Town hall in Bourg-en-Bresse, France

The Hôtel de Ville (/fr/, City Hall) is a municipal building in Bourg-en-Bresse, Ain, in eastern France, standing on Place de l'Hôtel de Ville. It was designated a monument historique by the French government in 1932.

==History==
In the Middle Ages, civic leaders met either in the open air in the town square, or at the local hospital, or in the refectory of the local convent, or in the cathedral. In the late 16th century, a town hall was established on Rue Notre-Dame. However, by the mid-18th century, the old town hall was dilapidated and civic leaders decided to commission a new building. The site they selected was at the southwest end of Rue Notre-Dame, on the northwest side of what is now Place de l'Hôtel de Ville. Construction works commenced in 1761. The building was designed in the neoclassical style, built in ashlar stone and was completed in 1771.

The design involved a symmetrical main frontage of three bays facing south onto Place de l'Hôtel de Ville. On the ground floor, there were three round headed openings with voussoirs and keystones. On the first floor, there were three French doors with moulded surrounds and iron railings and, at roof level, there was a pediment with the cross of Savoy in the tympanum. Two fountains, commissioned by the intendant of Burgundy, Jean-François Dufour de Villeneuve, were created by the Dijon sculptor, Jean-Marie Fyot, in the early 1760s and installed in front of the outer openings at around the time the building was completed.

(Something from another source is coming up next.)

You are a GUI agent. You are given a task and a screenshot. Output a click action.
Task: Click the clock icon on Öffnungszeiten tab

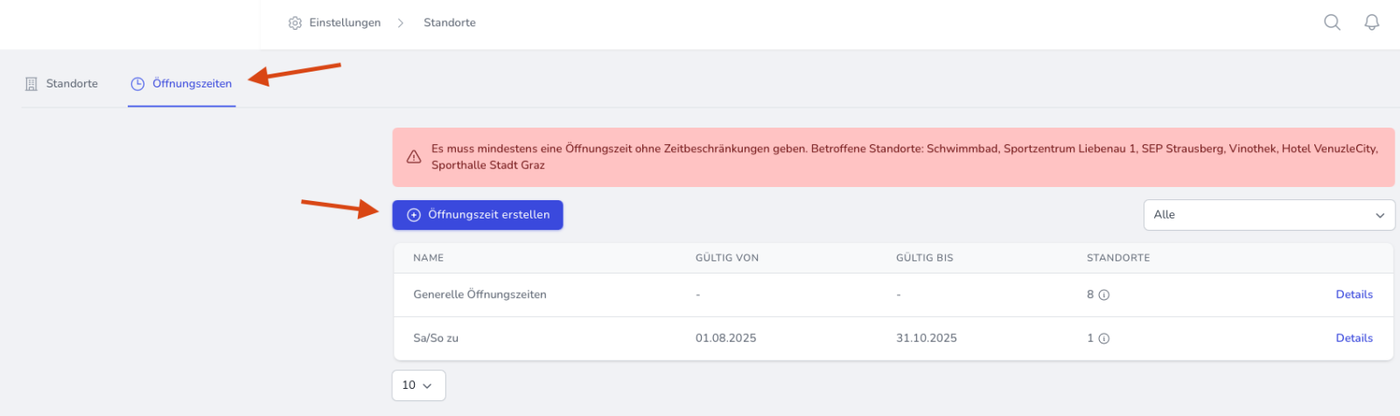tap(138, 84)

Following the liberation of the town on 4 September 1944, during the Second World War, members of the Maquis mixed with local people in front of the town hall to welcome the arrival of American troops in their military vehicles.

By the early 1960s, the town hall was cramped and the council decided to acquire an adjacent building to accommodate the mayor's parlour and other services. The building they selected, the Hôtel de Bohan, on the southwest side of Place de l'Hôtel de Ville, had been designed in the neoclassical style, built in ashlar stone, and completed in 1740. The building was the home to the Bohan family who served as cavalry officers in the French Army. Following the departure of the last resident, François-Philibert Loubat de Bohan, the Hôtel de Bohan became the offices of a publishing company, Journal de l'Ain, in 1800. After the owners, the Villefranche family, were accused of collaborating with the Germans during the Second World War, the building was acquired by René Greusard, publisher of La République Nouvelle. This arrangement continued until 1962, when the Hôtel de Bohan was acquired by the town council. A connecting block, designed in the modern style and constructed in concrete and glass, was subsequently erected in the corner between the two buildings.

A sundial, intended to commemorate the work of the locally born astronomer, Jérôme Lalande, was installed on the right-hand side of the main frontage of the town hall in 1982.